Independent Patriots for Change (IPC) parliamentarian Lilian Lutuhezi has called for measures to stop the exploitation of children as labourers on farms, at villages, and in homes as domestic workers or babysitters.
This comes after the police recently arrested a pensioner (62), who employed an Angolan girl (16) as a domestic worker without paying her at Oshiyagaya village in the Oshikoto region. The pensioner allegedly promised to pay the girl N$500 a month.
Lutuhezi raised the issue in her notice of questions to minister of gender equality and child welfare Emma Kantema in the National Assembly on Tuesday.
“The painful truth is that this may only be the tip of the iceberg. Across Namibia, children, especially from vulnerable communities such as the San, and also from neighbouring countries like Angola and Zambia, are being exploited,” she said.
She said some minors are being used as cheap labour on farms and in villages where they herd cattle and goats or work in the fields, adding others are brought into homes where they work as domestic workers or babysitters at a very young age.

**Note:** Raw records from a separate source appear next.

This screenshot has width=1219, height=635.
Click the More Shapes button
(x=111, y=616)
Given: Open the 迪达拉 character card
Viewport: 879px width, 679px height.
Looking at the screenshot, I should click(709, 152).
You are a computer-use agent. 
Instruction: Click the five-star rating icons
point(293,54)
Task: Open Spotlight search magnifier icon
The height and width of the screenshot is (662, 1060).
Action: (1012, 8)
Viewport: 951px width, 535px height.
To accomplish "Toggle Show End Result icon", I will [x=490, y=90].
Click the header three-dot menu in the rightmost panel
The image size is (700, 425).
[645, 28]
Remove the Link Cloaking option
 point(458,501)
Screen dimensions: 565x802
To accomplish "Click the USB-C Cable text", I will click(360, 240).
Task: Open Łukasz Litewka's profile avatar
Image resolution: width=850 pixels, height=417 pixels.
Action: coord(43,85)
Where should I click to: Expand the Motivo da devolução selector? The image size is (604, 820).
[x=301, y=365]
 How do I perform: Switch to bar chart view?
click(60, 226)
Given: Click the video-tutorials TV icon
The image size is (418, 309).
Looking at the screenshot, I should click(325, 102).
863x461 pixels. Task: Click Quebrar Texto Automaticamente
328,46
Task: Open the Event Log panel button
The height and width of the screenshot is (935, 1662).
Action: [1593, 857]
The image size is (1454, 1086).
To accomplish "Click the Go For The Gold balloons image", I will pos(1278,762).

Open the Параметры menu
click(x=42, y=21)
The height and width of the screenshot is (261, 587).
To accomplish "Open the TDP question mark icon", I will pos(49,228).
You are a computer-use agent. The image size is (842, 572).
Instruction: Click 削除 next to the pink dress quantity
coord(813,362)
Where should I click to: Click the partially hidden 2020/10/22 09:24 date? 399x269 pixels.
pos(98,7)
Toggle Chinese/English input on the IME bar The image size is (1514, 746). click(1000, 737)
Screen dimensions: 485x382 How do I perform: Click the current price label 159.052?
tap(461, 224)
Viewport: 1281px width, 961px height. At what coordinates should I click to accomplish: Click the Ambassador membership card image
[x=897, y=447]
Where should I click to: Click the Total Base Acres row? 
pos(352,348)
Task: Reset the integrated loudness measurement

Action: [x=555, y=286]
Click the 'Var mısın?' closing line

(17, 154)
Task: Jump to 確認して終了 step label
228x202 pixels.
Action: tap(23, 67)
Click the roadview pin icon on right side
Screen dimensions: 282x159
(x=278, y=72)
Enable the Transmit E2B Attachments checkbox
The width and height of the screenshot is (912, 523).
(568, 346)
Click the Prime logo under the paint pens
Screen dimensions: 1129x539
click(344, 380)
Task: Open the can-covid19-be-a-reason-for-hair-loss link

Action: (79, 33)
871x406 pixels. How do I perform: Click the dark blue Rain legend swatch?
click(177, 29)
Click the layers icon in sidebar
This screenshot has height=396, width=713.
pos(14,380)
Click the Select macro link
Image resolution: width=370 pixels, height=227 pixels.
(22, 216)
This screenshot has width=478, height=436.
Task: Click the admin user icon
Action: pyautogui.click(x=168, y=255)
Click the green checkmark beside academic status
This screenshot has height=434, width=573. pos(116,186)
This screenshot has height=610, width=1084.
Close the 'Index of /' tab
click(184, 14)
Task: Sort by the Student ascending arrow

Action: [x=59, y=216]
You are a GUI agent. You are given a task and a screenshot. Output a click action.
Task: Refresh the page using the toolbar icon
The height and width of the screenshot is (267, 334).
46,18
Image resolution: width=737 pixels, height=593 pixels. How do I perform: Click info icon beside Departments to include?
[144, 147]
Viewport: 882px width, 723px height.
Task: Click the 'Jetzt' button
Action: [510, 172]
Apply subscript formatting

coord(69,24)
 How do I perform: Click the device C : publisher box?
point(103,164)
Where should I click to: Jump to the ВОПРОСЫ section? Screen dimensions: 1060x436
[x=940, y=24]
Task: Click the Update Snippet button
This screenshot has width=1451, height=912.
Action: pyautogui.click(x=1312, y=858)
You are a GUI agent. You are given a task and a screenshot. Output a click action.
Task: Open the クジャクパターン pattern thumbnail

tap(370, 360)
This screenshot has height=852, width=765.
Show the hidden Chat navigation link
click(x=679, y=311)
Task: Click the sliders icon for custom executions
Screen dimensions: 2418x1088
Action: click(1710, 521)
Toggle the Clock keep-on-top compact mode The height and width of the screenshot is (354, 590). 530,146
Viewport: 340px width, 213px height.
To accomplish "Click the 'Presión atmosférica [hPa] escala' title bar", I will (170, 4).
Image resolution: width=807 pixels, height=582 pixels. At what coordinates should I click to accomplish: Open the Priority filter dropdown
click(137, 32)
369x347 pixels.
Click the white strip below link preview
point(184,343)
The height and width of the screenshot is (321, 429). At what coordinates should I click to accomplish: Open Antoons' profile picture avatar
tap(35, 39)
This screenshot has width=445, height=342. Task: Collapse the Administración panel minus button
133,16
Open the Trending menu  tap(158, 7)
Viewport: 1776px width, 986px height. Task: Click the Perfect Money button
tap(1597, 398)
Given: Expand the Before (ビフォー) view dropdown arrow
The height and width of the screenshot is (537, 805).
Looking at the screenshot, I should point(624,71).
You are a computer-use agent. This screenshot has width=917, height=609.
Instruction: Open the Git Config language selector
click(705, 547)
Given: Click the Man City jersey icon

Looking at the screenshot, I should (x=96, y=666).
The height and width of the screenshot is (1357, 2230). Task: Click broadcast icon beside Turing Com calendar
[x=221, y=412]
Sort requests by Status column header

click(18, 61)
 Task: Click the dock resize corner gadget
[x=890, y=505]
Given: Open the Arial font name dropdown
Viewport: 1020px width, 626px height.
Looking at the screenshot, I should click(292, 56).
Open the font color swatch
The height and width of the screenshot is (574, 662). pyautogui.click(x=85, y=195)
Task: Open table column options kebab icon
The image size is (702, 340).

Such practices treat children as workers rather than children who deserve care, protection, and education.
Lutuhezi said this goes directly against the Child Care and Protection Act of 2015 which prohibits the exploitation, neglect, and abuse of children.
“It is also inconsistent with Namibia’s commitments under the African Charter on the Rights and Welfare of the Child and the Geneva Convention, which require
states to ensure every child is protected from exploitation, violence and degrading treatment,” she said.